Peter Halley was born in New York City in 1953 and received his BA from Yale University and his MFA from the University of New Orleans. He currently lives and works in New York. Halley has had solo museum exhibitions at institutions including the Museo Nacional Centro de Arte Reina Sofia, Madrid, the Stedelijk Museum, Amsterdam, the Dallas Museum of Art, The Museum of Modern Art, New York, Museé D'Art Moderne, Saint Étienne Métropole, France, and the Schirn Kunsthalle, Frankfurt.

Mary Heilmann lives and works in Bridgehampton, New York and New York City. Her works are included in the permanent collections of many museums worldwide including the Museum of Modern Art, Whitney Museum of American Art, San Francisco MoMA, and the Bonnefanten Museum in Maastricht, Netherlands. Most recently, Craig Starr Gallery presented the exhibition “RYB: Mary Heilmann Paintings, 1975-78”, and Heilmann’s exhibition “Painting Pictures” will be at the Dia Art Foundation Dan Flavin Art Institute in Bridgehampton, NY through May of this year. Heilmann is represented by Hauser & Wirth and 303 Gallery, New York.

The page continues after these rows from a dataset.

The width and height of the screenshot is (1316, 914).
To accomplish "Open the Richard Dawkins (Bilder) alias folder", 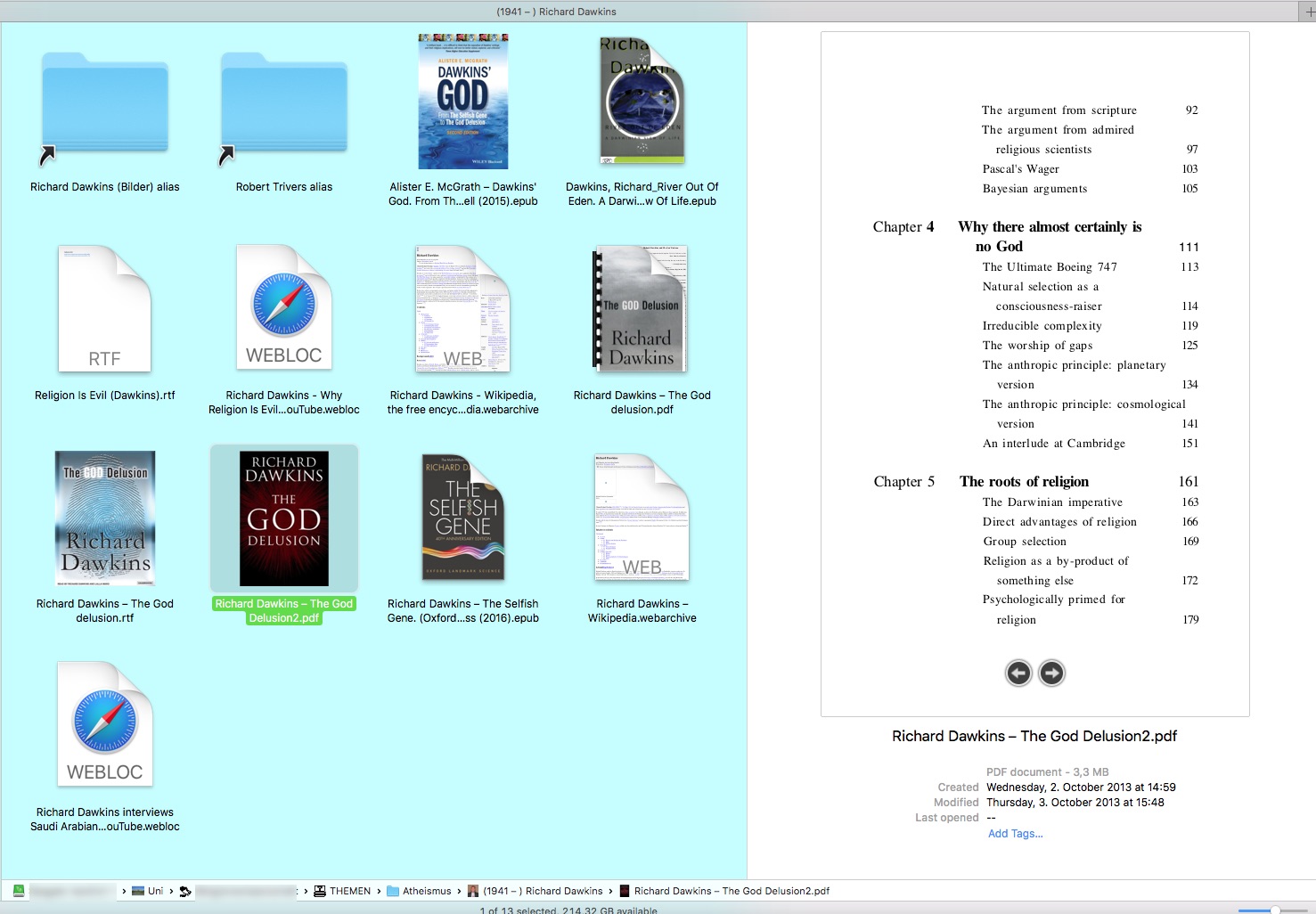I will 105,107.
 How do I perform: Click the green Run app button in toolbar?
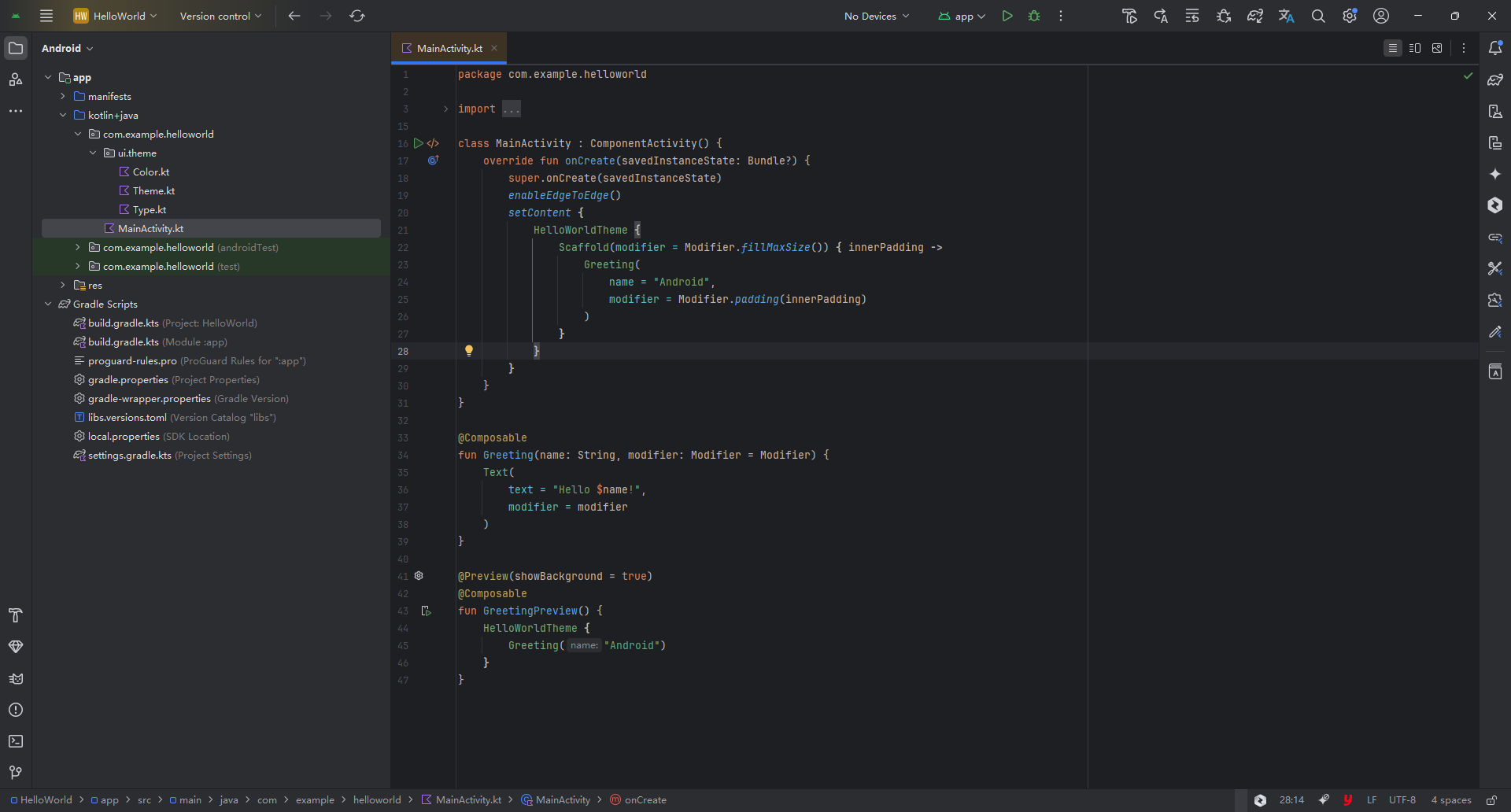pos(1007,16)
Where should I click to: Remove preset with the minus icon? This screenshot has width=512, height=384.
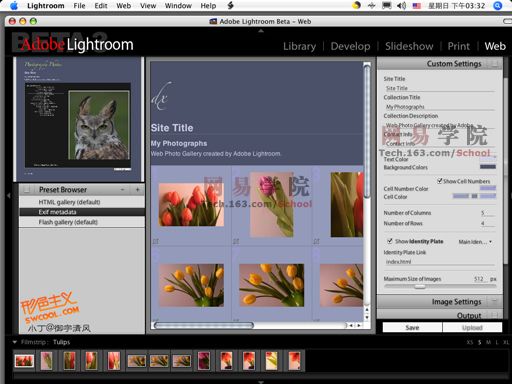click(122, 190)
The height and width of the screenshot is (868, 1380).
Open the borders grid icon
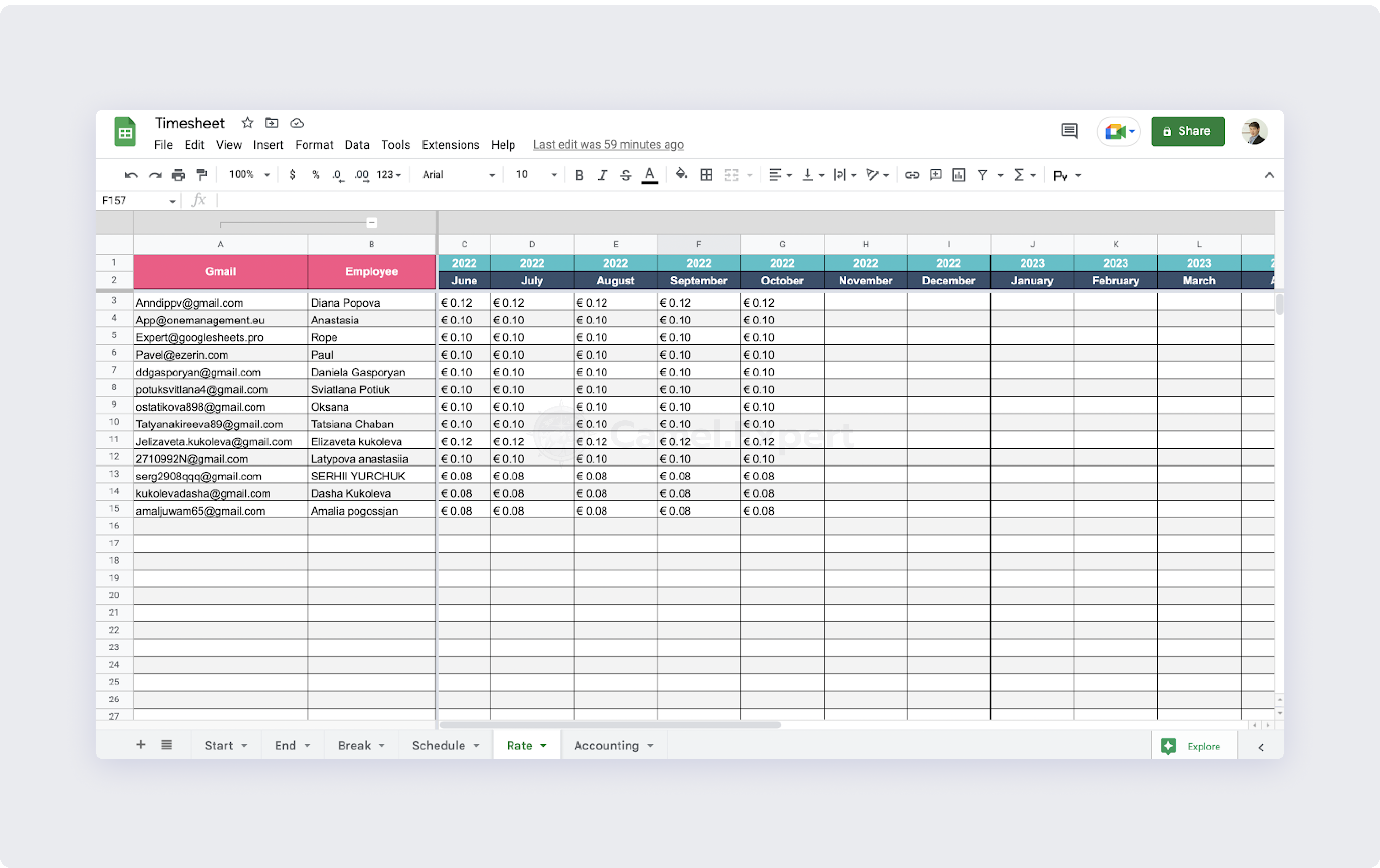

Paul Lee was born in London in 1974 and studied at the Winchester School of Art. He currently lives and works in New York. Recent solo exhibitions include the Chinati Foundation, Marfa, the University of the Arts Rosenwald-Wolf Gallery, Philadelphia, Maccarone, New York/Los Angeles, and Stuart Shave/Modern Art, London. His work has also been exhibited at The Morgan Library & Museum, New York, the Contemporary Arts Museum, Houston, Portikus, Frankfurt, Germany, the Walker Art Center, Minneapolis, and the Contemporary Art Museum, St Louis.